膨張資本主義や欲望民主主義を基本原理とした現代文明は、既に限界に達しました。一直線に経済成長することが善であり、その成長は決して止めてはならないという考え方自体が行き詰まったのです。

利益至上主義の中で人々は激しい競争と戦いにさらされ、成果を上げて勝者になったものの心身はボロボロ。敗者は敗者で経済格差に苦しみ、落ちぶれた現実を呪うばかり。結局、落ちぶれたら当然のこと、成功しても幸福にはなれないという追い詰められた状況に、世の中全体が陥ってしまったのです。

そうして、正義の精神や慈悲の心が消え、政治は腐敗し、人心は堕落する一方。
社会は自分のことしか考えない人々で溢れ、子供たちにとって尊敬出来る人は、テレビに出ている有名人と、金儲けが巧みな人のみというのが実態です。

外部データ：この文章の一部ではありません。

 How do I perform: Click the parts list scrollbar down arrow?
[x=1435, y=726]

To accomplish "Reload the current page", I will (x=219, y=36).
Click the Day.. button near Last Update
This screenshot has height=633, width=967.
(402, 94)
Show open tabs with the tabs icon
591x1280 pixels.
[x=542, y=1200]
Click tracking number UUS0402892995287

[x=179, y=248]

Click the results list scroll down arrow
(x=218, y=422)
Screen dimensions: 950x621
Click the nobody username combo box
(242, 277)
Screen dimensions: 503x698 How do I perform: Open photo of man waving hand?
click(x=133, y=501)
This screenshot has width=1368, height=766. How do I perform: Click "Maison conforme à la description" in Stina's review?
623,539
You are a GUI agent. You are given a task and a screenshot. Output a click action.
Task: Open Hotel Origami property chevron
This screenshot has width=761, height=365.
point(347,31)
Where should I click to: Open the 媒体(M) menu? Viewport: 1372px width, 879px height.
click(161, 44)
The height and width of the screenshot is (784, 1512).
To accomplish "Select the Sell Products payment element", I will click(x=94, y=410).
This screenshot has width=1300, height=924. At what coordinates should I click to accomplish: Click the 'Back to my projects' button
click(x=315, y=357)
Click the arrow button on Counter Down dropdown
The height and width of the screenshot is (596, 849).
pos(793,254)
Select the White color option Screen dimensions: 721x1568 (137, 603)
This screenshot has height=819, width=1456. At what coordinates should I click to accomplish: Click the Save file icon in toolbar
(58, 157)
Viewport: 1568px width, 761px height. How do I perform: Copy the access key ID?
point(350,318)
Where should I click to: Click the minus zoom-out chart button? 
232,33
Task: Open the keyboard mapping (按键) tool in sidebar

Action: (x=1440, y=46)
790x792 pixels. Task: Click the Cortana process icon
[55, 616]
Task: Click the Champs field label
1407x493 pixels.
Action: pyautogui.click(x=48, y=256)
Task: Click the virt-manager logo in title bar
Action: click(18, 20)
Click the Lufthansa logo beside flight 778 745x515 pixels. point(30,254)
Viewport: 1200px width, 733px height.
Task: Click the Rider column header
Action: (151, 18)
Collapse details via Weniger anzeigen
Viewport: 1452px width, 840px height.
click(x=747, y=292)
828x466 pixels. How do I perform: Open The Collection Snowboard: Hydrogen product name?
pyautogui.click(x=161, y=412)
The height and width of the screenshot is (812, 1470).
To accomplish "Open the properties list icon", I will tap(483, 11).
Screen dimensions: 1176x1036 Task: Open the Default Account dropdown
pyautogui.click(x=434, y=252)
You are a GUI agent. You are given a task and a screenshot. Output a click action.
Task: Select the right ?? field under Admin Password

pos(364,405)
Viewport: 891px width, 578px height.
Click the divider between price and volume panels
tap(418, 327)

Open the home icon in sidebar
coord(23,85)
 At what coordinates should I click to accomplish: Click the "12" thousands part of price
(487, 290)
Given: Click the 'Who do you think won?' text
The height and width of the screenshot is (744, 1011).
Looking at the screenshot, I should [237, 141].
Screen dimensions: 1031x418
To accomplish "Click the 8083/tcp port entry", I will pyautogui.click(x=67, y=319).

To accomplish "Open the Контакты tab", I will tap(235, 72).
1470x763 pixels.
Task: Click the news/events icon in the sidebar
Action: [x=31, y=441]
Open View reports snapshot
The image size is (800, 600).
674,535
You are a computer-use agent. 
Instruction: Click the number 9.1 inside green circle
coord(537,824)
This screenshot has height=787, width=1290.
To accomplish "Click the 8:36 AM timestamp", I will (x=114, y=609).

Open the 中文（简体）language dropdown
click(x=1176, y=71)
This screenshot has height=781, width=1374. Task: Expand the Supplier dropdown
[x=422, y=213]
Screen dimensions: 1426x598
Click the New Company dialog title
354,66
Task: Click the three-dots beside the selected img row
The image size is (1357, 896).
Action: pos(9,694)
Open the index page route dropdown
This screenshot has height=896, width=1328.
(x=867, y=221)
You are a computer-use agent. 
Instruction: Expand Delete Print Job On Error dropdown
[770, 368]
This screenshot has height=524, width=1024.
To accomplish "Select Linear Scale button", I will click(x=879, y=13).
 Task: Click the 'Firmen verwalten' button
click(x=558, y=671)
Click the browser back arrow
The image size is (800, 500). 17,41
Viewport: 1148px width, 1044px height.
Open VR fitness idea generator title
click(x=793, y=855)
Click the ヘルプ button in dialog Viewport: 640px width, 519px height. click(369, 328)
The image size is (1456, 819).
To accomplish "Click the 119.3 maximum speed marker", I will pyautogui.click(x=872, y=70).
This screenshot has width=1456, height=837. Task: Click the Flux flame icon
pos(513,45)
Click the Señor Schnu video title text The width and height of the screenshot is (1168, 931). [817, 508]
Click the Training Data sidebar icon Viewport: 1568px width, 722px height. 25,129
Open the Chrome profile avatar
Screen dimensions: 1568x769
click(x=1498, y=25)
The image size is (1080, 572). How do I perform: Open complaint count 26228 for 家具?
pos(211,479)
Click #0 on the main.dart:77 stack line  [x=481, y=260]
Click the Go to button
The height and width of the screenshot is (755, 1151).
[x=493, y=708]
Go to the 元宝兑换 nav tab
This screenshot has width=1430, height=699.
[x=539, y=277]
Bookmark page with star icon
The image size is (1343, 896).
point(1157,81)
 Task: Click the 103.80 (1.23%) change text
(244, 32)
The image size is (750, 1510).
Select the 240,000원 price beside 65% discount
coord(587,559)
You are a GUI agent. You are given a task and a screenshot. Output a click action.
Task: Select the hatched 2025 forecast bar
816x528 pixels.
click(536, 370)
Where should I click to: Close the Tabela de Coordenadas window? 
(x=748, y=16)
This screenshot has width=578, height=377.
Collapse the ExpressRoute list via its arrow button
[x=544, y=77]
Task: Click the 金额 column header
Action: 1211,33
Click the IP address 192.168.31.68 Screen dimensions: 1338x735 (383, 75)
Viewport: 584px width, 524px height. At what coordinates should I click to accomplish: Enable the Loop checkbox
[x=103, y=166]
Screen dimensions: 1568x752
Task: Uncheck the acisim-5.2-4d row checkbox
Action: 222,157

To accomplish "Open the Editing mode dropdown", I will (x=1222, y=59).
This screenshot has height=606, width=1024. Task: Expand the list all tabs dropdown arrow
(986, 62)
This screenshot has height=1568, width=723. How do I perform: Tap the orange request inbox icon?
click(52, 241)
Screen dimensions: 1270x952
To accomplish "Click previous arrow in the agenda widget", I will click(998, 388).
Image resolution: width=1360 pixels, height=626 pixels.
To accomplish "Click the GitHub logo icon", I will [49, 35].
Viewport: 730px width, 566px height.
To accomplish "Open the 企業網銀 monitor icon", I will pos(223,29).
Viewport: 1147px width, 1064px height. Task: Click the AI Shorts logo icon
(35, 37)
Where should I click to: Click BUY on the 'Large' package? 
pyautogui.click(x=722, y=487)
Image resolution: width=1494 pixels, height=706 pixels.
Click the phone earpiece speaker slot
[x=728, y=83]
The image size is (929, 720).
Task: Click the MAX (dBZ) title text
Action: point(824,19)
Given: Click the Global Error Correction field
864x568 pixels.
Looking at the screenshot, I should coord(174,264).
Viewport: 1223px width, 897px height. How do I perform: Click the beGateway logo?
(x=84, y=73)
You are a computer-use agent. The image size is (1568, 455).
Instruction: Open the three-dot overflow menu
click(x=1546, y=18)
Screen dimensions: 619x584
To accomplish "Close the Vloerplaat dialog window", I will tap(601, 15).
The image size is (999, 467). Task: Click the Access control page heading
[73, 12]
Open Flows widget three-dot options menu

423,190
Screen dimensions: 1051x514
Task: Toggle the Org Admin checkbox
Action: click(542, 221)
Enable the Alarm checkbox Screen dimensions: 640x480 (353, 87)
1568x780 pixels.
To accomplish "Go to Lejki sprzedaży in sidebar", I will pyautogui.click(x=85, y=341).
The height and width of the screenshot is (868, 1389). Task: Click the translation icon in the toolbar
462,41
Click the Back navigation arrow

その一方で、信じられるものを探し、精神の拠り所を取り戻そうとする人も現れています。宇宙と人間の関係や、国家の役割と国民の使命などを探求する人々が、着実に増えているのです。価値観そのものを切り替えるべき時代に到った今、『老子』に学ぶ意味が高まっていることを痛感しております。

◇聖人は、為すことが無く、故に敗れることが無い◇

《老子・第六十四章》
「安定しているものは保持し易く、未だ兆(きざ)していないうちは対処し易い。脆(もろ)いものは解け易く、微小なるものは散らし易い。物事は顕在化しないうちに処理し、乱れないうちに治めよ。

一抱えの大木は、毛先(ほどの芽)から生ず。
九層もの高台は、一盛りずつの土の積み重ねから起工する。
千里の行程は、足下(の一歩)から始まる。

作為でやろうとする者は敗れ、固執する者は失う。
こういうことから(道家の)聖人は、為すことが無く、故に敗れることが無い。
執着しないから、故に失うことも無い。

人民が仕事に従うとき、いつも殆ど完成するというところで失敗している。
仕上げを慎重にすることが始めのようであれば、則ち失敗する事は無い。

こういうことから聖人は欲望を持たないことを欲し、得難い財宝を貴ばない。
(知識に過ぎない学問は)学ばないということを学び、民衆の行き過ぎたところを(本来の姿に)復帰させる。そうして万物の自然(な在り方)を助けて、敢えて(無理な事は)為さない。」

※原文のキーワード
安定しているもの…「安」、保持し易い…「易持」、未だ兆していない…「未兆」、対処し易い…「易謀」、脆いもの…「脆」、解け易い…「易・さんずい+半」、微小なるもの…「微」、散らし易い…「易散」、物事…「之」、顕在化しないうち…「未有」、乱れないうち…「未乱」、一抱えの大木…「合抱(ごうほう)之木」、毛先…「毫末」、九層の高台…「九層之台」、一盛ずつの土の積み重ね…「累土(るいど)」、起工…「起」、千里の行程…「千里之行」、作為でやろうとする者…「為者」、固執する者…「執者」、こういうことから…「是以」、為すことが無い…「無為」、敗れることが無い…「無敗」、執着しない…「無執」、失うことも無い…「無失」、人民…「民」、仕事…「事」、従う…「従」、いつも…「常」、殆ど完成するというところで…「於幾成」、失敗…「敗」、仕上げ…「終」、慎重…「慎」、ようであれば…「如」、失敗する事は無い…「無敗事」、欲望を持たないことを欲す…「欲不欲」、得難い財宝…「難得之貨」、貴ばない…「不貴」、学ばないということを学ぶ…「学不学」、民衆…「衆人」、行き過ぎたところ…「所過」、復帰…「復」、そうして…「以」、助ける…「輔」、敢えて為さない…「不敢為」 (続く)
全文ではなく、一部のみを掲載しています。